### TASK SET
**a)** Output, verbatim, the part of the Claude Code bug report that begins at the words "What's Wrong?" and stops after the words "Claude on workstations.".
**b)** Answer these questions from the Claude Code bug report:
(i) Who opened the issue?
(ii) On what date was the issue closed?
(iii) About how soon after starting does the process migrate itself out of the transient scope?
**c)** Resume the Claude Code bug report immediately after its final sentence.

### SUPPLIED PASSAGE
[BUG] Claude Code escapes systemd transient scope at startup, defeating user-imposed memory caps

Resolved 💬 3 comments Opened May 19, 2026 by CRCinAU Closed Jun 18, 2026

Preflight Checklist

  • [x] I have searched existing issues and this hasn't been reported yet
  • [x] This is a single bug report (please file separate reports for different bugs)
  • [x] I am using the latest version of Claude Code

What's Wrong?

Wrapping claude in systemd-run --user --scope -p MemoryMax=… does not bound Claude's memory usage. The process actively migrates itself out of the transient scope into the parent terminal's session scope within ~2 seconds of starting, leaving the scope empty and getting GC'd. The cap is then irrelevant. On a host where Claude's working set grows unbounded (e.g. context-heavy session, large MCP servers), it can OOM the entire machine instead of being OOM-killed inside its own cgroup. This is a real reliability/safety issue for users running Claude on workstations.

### STORED DATA
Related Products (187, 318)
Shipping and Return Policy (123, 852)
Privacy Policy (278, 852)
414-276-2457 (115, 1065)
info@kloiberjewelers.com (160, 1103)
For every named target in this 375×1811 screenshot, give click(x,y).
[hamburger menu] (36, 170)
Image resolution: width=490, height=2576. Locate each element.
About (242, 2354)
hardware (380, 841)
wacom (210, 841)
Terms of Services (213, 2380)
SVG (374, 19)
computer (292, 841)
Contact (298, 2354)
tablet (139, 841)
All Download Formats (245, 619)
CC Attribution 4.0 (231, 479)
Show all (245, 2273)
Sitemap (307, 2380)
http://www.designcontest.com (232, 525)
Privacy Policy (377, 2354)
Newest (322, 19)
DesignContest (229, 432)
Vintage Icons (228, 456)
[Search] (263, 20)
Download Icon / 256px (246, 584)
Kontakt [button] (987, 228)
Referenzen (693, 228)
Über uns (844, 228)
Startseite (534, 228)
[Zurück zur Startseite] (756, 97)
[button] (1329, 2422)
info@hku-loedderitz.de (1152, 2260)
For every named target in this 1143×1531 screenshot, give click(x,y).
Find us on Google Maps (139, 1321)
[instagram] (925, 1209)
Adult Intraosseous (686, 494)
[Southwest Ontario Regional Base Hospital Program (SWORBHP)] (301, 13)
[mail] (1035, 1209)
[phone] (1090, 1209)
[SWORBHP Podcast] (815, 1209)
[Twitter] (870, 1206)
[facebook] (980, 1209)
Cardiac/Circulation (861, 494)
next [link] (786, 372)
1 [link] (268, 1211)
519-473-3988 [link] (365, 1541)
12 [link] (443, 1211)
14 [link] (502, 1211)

### EXPECTED RESPONSES
**a)**
What's Wrong?

Wrapping claude in systemd-run --user --scope -p MemoryMax=… does not bound Claude's memory usage. The process actively migrates itself out of the transient scope into the parent terminal's session scope within ~2 seconds of starting, leaving the scope empty and getting GC'd. The cap is then irrelevant. On a host where Claude's working set grows unbounded (e.g. context-heavy session, large MCP servers), it can OOM the entire machine instead of being OOM-killed inside its own cgroup. This is a real reliability/safety issue for users running Claude on workstations.

**b)**
(i) CRCinAU
(ii) Jun 18, 2026
(iii) Within about 2 seconds

**c)**
What Should Happen?

Claude should not write its PID to a different cgroup at startup. If a wrapper places Claude in a scope/slice with limits, those limits should hold for the entire process lifetime. At minimum, the migration behavior should be:

  • documented,
  • gated behind an opt-in flag, and
  • disabled when the binary was launched via systemd-run --scope (detectable via $INVOCATION_ID or the initial cgroup path containing /run-p).

Error Messages/Logs

Environment

  - Claude Code 2.1.144 (/home/.../.local/share/claude/versions/2.1.144, single ELF binary)
  - Fedora, Linux 7.1.0-rc3, cgroups v2, user@1000.service active
  - Launched from KDE Konsole via bash -l, with a wrapper function:


  claude() {
    local _bin="/home/me/.local/bin/claude"
    if [ -S "${XDG_RUNTIME_DIR}/systemd/private" ]; then
      systemd-run --user --scope --quiet \
        -p MemoryMax=20G -p MemorySwapMax=0 -p TasksMax=500 \
        -- "$_bin" "$@"
    else
      "$_bin" "$@"
    fi
  }

Steps to Reproduce

  1. Start Claude through a systemd-run --user --scope -p MemoryMax=… wrapper.
  2. Watch journalctl --user -f and the process cgroup:

pid=$(pgrep -f /home/me/.local/bin/claude)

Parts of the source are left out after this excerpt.